[What the task requires]
What is the number of lines in the data below that hold the word "Viewport"? Give nothing beyond that number.

[Working data]
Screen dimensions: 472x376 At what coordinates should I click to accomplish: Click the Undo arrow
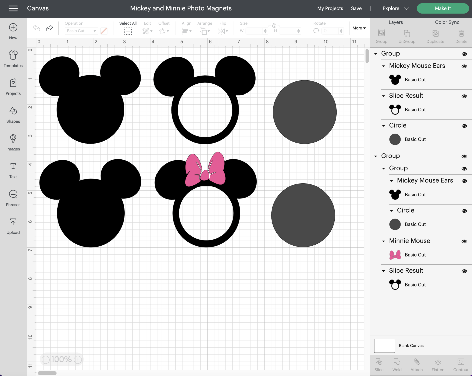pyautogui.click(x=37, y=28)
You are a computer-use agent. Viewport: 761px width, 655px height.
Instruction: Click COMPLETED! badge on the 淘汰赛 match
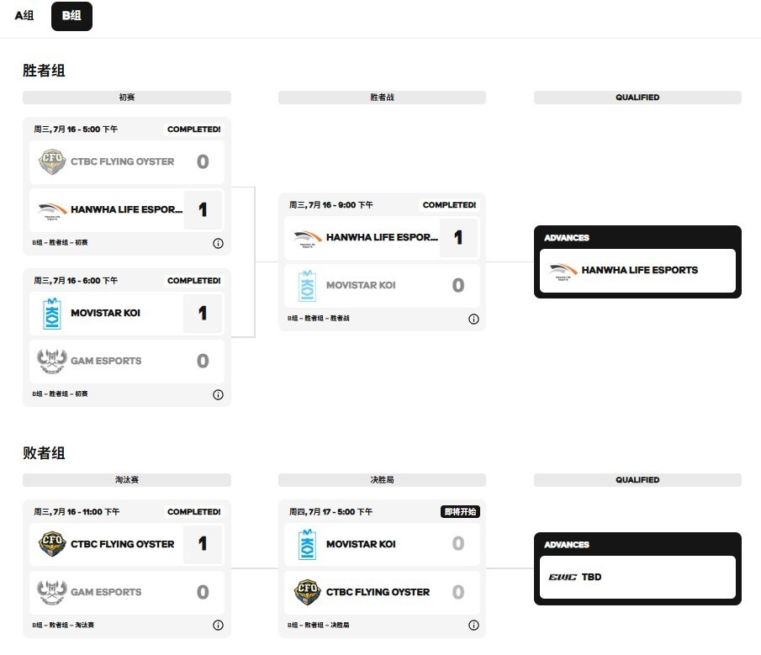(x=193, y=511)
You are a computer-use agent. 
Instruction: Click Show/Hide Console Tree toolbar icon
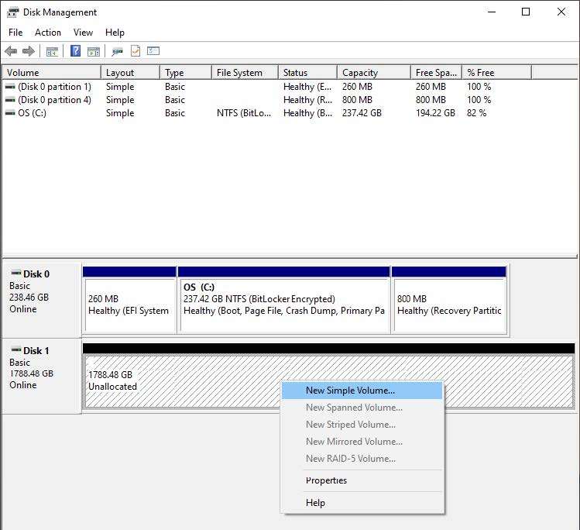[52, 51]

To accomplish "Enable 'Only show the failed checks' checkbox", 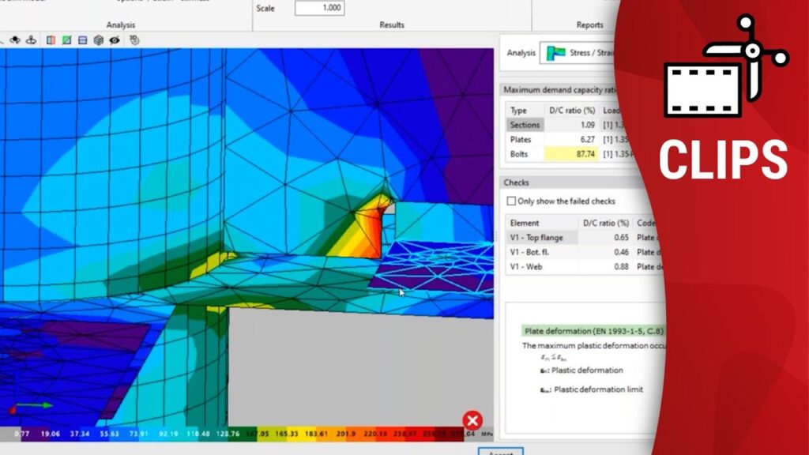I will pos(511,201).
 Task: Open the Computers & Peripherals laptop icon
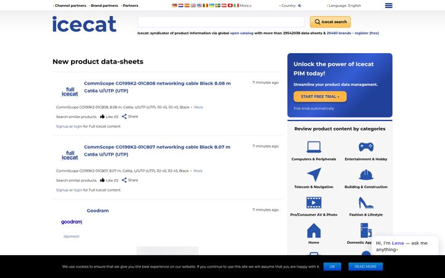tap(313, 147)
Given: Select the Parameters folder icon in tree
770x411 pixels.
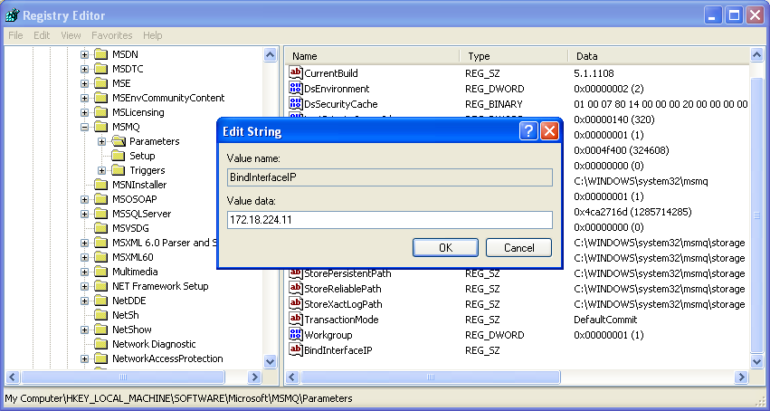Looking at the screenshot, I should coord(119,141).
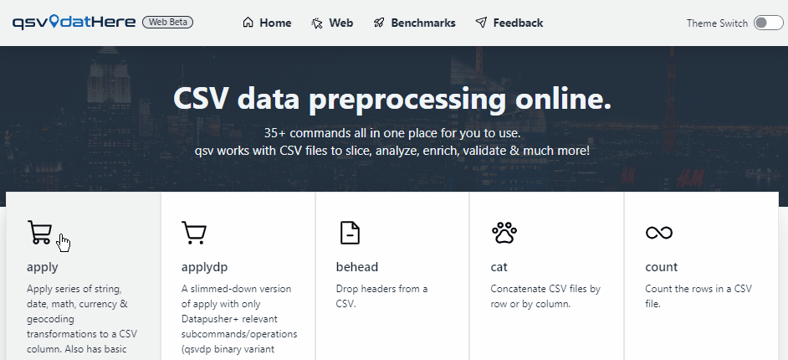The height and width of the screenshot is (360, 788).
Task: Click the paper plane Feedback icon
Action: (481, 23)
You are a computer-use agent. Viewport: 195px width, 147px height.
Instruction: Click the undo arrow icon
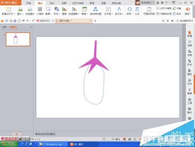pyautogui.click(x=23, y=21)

[Worked solution]
2